If everything went OK you should see no unreachable or failed results. You have just installed Nginx with Ansible to a server spawned with Terraform. Congratulations!

Go check out example.com (your domain), you should see a Nginx welcome page.

Now that you’re done trying things out you can go back to the terraform-example directory and just run

$ terraform destroy

To get rid of all resources that are consuming money. Verify that they’re gone in the DO admin panel.

Securing secrets (a little at least)

Right now we have configured the DigitalOcean API token straight into your main Terraform configuration file. This is bad and a different approach should be taken when using secret variables in your setups.

Terraform provides a fileformat valled .tfvars. If you create a file called terraform.tfvars in the same directory as your main.tf file Terraform will read variables from it automatically.

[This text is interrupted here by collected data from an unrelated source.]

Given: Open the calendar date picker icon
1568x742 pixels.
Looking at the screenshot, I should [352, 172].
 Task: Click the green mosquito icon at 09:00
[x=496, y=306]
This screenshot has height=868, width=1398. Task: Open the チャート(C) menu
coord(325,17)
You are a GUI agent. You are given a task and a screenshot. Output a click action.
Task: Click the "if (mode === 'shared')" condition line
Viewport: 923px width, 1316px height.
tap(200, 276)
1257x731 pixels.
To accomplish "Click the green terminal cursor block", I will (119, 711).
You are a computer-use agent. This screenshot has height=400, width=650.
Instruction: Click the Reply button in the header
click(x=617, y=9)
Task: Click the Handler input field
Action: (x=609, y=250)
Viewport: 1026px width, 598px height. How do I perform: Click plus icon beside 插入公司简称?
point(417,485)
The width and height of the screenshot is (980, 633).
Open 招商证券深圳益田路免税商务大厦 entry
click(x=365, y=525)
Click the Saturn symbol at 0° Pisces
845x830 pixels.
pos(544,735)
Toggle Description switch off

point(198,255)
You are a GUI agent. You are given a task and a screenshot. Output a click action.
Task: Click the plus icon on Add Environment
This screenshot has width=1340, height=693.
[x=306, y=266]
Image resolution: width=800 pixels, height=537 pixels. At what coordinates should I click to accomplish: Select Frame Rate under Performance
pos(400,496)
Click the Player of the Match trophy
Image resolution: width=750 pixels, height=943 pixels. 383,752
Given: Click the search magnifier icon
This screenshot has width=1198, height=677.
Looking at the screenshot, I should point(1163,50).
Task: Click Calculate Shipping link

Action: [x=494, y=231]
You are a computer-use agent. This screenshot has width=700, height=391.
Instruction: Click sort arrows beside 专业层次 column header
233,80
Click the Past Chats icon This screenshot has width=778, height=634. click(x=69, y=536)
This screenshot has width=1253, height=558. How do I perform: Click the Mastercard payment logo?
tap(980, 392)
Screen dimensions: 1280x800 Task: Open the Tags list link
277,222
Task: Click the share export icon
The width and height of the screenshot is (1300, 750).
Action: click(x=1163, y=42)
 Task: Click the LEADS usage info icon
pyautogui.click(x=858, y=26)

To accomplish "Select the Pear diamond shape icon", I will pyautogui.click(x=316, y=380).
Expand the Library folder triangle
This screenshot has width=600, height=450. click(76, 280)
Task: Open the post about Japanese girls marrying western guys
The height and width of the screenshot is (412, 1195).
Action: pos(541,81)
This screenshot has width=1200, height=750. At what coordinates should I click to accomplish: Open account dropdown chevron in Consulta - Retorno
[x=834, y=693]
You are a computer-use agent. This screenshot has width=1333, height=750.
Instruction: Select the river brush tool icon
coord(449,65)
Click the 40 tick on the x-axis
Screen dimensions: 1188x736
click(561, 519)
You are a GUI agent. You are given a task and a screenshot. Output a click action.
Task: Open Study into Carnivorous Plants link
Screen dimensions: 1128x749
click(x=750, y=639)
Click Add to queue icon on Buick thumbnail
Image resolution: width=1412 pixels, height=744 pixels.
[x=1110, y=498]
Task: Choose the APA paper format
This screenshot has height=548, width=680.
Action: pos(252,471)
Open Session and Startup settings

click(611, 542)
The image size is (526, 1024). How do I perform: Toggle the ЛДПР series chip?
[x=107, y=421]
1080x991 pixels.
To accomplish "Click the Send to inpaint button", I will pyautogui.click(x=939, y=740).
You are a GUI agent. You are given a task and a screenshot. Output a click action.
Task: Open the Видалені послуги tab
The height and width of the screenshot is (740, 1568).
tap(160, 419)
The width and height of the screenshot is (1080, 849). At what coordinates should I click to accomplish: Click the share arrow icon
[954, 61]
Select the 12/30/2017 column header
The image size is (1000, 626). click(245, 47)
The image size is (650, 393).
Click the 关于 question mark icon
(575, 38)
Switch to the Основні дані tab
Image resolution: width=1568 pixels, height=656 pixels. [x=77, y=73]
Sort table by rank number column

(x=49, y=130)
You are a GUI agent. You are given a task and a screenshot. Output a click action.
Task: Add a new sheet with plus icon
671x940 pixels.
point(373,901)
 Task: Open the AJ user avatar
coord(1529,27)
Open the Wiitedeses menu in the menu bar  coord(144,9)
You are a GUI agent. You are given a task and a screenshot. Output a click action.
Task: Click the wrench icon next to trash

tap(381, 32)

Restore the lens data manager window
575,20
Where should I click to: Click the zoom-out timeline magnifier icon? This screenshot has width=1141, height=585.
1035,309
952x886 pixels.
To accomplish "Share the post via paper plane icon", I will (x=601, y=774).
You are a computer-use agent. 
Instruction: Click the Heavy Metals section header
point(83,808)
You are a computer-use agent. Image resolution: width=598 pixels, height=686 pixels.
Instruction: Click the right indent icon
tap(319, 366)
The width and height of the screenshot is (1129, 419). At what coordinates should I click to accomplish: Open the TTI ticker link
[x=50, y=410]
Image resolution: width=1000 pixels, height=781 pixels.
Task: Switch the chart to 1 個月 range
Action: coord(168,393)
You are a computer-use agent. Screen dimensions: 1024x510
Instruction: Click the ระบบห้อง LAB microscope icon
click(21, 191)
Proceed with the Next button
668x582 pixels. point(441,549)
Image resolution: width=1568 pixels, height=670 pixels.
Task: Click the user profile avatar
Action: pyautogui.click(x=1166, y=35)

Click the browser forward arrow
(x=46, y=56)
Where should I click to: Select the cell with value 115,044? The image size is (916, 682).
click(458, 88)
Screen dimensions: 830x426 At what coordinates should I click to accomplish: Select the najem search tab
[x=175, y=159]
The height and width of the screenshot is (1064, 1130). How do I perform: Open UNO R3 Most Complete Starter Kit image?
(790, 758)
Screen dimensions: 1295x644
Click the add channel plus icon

Let’s move the DO API token to a terraform.tfvars file and make sure it does not end up anywhere it should not. Open main.tf and adjust the DO provider configuration section to look as follows:

variable "digitalocean_api_token" {}

provider "digitalocean" {
token = "${var.digitalocean_api_token}"
}

Now, inside terraform.tfvars add the following:

digitalocean_api_token = "your secret DO API token"

You may now need to rerun terraform init to make sure the config change is respected. If you now run plan and apply Terraform should read the API token from terraform.tfvars instead of having it hardcoded into the configuration. Step one done!

Next step will be to prevent the terraform.tfvars from leaking too easily. There are many ways but a common one in cases where the configuration is committed to a Git repository is to simply gitignore the file inside .gitignore:

*.tfvars

Now when you add secret variables into the file it will not be synced with the rest of the world.

In closing

Hopefully, you learned something while reading this walkthrough. This was a really simple setup, especially when there was only a single server to setup and configure.

I’ll leave it to you to try out how you can provision two similar servers or two different servers using tags and Ansible.

(Please do let me know if there are errors in the post, I will fix those as soon as possible.)